Keywords

1 Introduction

Articulatory speech synthesis is a method of synthesizing speech by managing the vocal tract shape on the level of the speech organs, which is an advantage over the state-of-the-art methods that do not usually incorporate any articulatory information. The vocal tract can be modeled with geometric [2, 16, 18], biomechanical [1, 13] and statistical [9, 14] models. The advantage of statistical models is that they use very few parameters, speeding up the computation time. Their disadvantage is that they follow the data a priori without any guidance and do not have access to the knowledge of what is realistic or physically possible. Because of this, to produce correct configurations, they need to be finely tuned.

We were interested in exploring the potential in using quite little, and yet sufficient, static magnetic resonance imaging (MRI) data and implementing one of the few existing attempts at creating a full-fledged speech synthesizer that would be capable of reproducing the vast diversity of speech sounds.

2 Building an Articulatory Speech Synthesis System

The system is basically made up of three components: the database with the “building blocks” for articulating utterances, the joint control algorithm for the vocal tract and the glottal source, and acoustic simulation. The primary concern of this work are the first two components.

2.1 Dataset

The dataset construction and manipulation were inspired by the work of [3]. We used static MRI data, 97 images collected with a GE Signa 3 T machine with an 8-channel neurovascular coil array. The protocol consisted in a 3D volume acquisition of the vocal tract acquired with a custom modified Enhanced Fast Gradient Echo (EFGRE3D, TR 3.12 ms, TE 1.08 ms, matrix 256\(\,\times \,\)256\(\,\times \,\)76, with spatial resolution 1.02\(\,\times \,\)1.02\(\,\times \,\)1.0 \(mm^3\)). Then we selected the mid-sagittal slice in those images. These data captured articulation without phonation: the speaker was instructed to show the position that he would have to attain to produce a particular sound. For vowels, that is the position when the vowel would be at its clearest if the subject were phonating. For consonant-vowel (CV) syllables, that is the blocked configuration of the vocal tract, as if the subject were about to start pronouncing it. The assumption is that such articulation shows the anticipatory coarticulation effects of the vowel V on the consonant C preceding it. There were 13 vowels, 72 CV syllables and 2 semi-vowels in the final dataset. This covers all main phonemes of the French language, but not in all contexts. Each consonant was recorded in the context of the three cardinal vowels and /y/, which is strongly protruded in French. Some intermediate vocalic contexts were added so as to enable the vowel context expansion algorithm to be checked.

Fig. 1.
figure 1

An example of dataset image annotation ().

Fig. 2.
figure 2

The PCA-based articulatory model: curve change directions encoded in the first three factors of each articulator (the jaw, the tongue, the lips, the epiglottis, the larynx).

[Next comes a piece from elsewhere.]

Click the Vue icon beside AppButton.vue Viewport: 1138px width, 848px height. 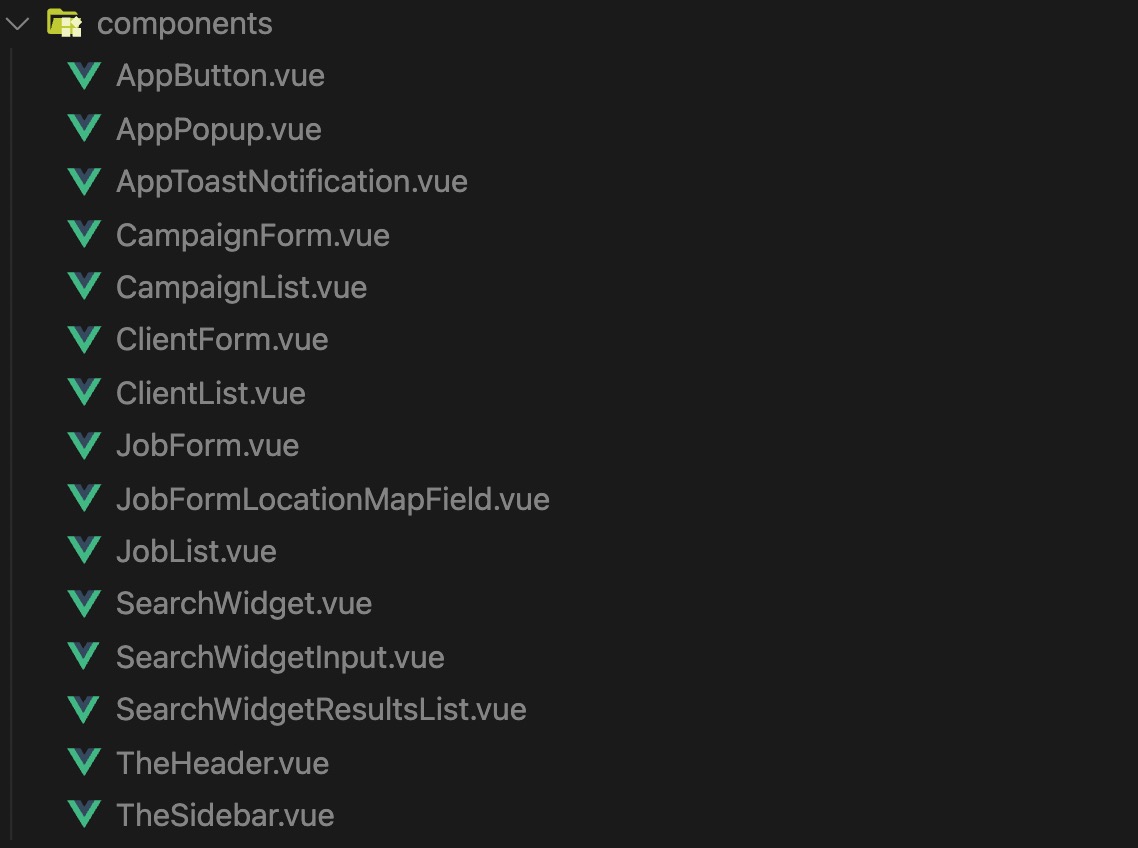pos(84,75)
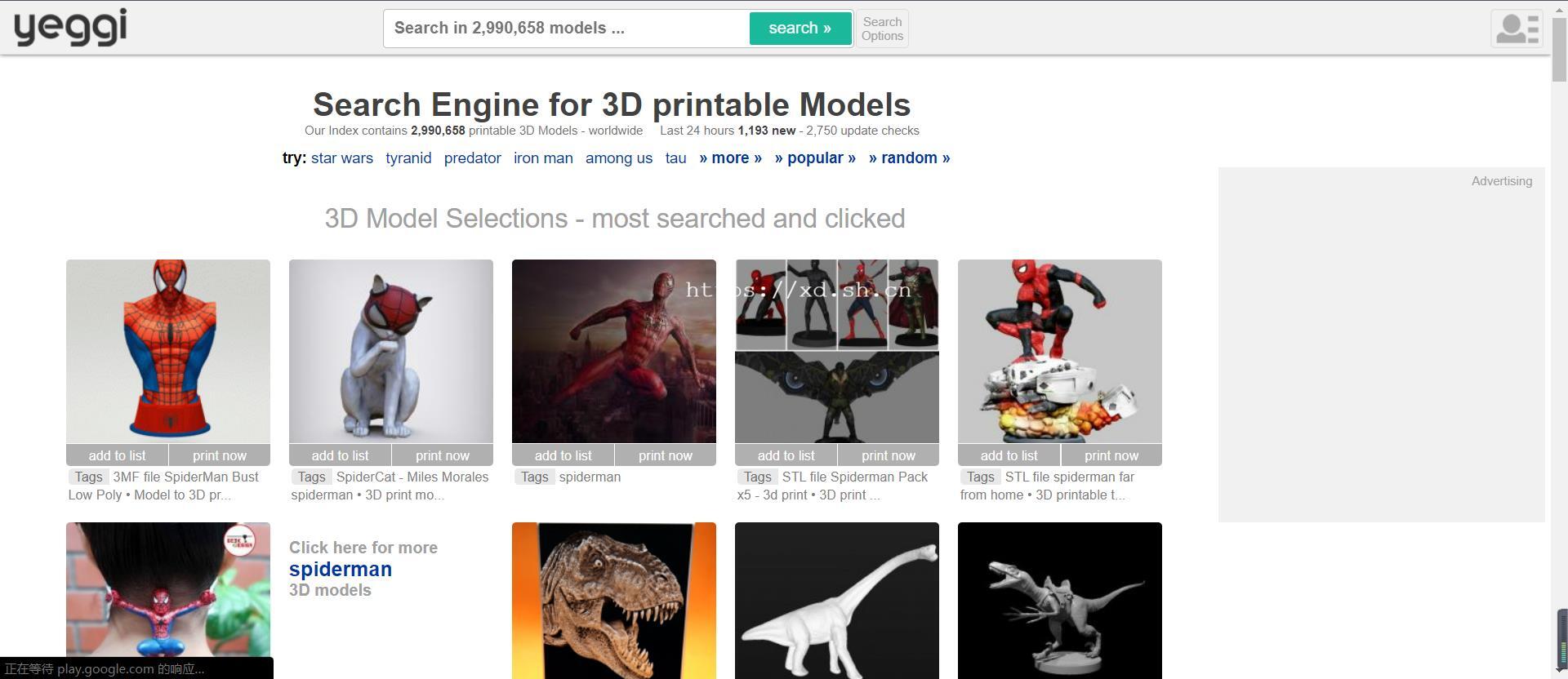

Expanding the Dataset. Since the collected French phonemic dataset was limited, we needed to expand it to cover other contexts as well. We used the notion of the cardinal vowels—/a/, /i/, /u/ and /y/,—assuming that /a/, /i/, /u/ and /y/ represent the most extreme places of vowel articulation, and since then any other vowel articulation can be expanded as a combination of its /a/, /i/ /u/ and /y/ “components”. Having captured the C+/a/, C+/i/, C+/u/ and C+/u/context for all consonants C and all non-cardinal vowels V on their own, we were able to estimate the missing C+V samples:

  • We projected the vowel V articulatory vector (from \(\mathbb {R}^{29}\)) onto the convex hull of the /a/, /i/, /u/ and /y/ vectors.

  • Assuming that the linear relationship between the C+V vector and the C+/a/, C+/i/, C+/u/ and C+/y/ vectors is the same as the one between V and /a/, /i/, /u/ and /y/, we estimated C+V from C+/a/, C+/i/, C+/u/ and C+/y/ using the coefficients from the projection of V onto the convex hull of /a/, /i/, /u/ and /y/.

We also estimated the neutral C configuration, the one without any anticipatory effects, as the average of C+/a/, C+/i/, C+/u/ and C+/y/.

Finally, we assumed that the voiced and unvoiced consonants did not have any differences in the articulation.

Articulatory Model. After manually annotating the captures as shown in Fig. 1 we applied a principal-component-analysis (PCA)-based model on the articulator contours [10,11,12]. We paid special attention to the interaction between articulators and the relevance of deformation modes. Moreover, articulators other than the jaw, tongue and lips are often neglected and modeled with insufficient precision, whereas they can strongly influence acoustics at certain points in the vocal tract. Here are two examples. The position of the epiglottis, which is essentially a cartilage, is likely to modify the geometry of the lower part of the vocal tract by adding an artificial constriction disturbing all the acoustics. It is therefore important to model its deformation modes and interactions with other articulators correctly. In the same way, the velum plays an important role both in controlling the opening of the velopharyngeal port, and in slightly modifying the oral cavity to obtain resonant cavities that give the expected formants of vowels. The acoustic tests we have carried out show in particular that the velum makes it possible to better control the balance between the two cavities necessary for the realization of /u/ and /i/.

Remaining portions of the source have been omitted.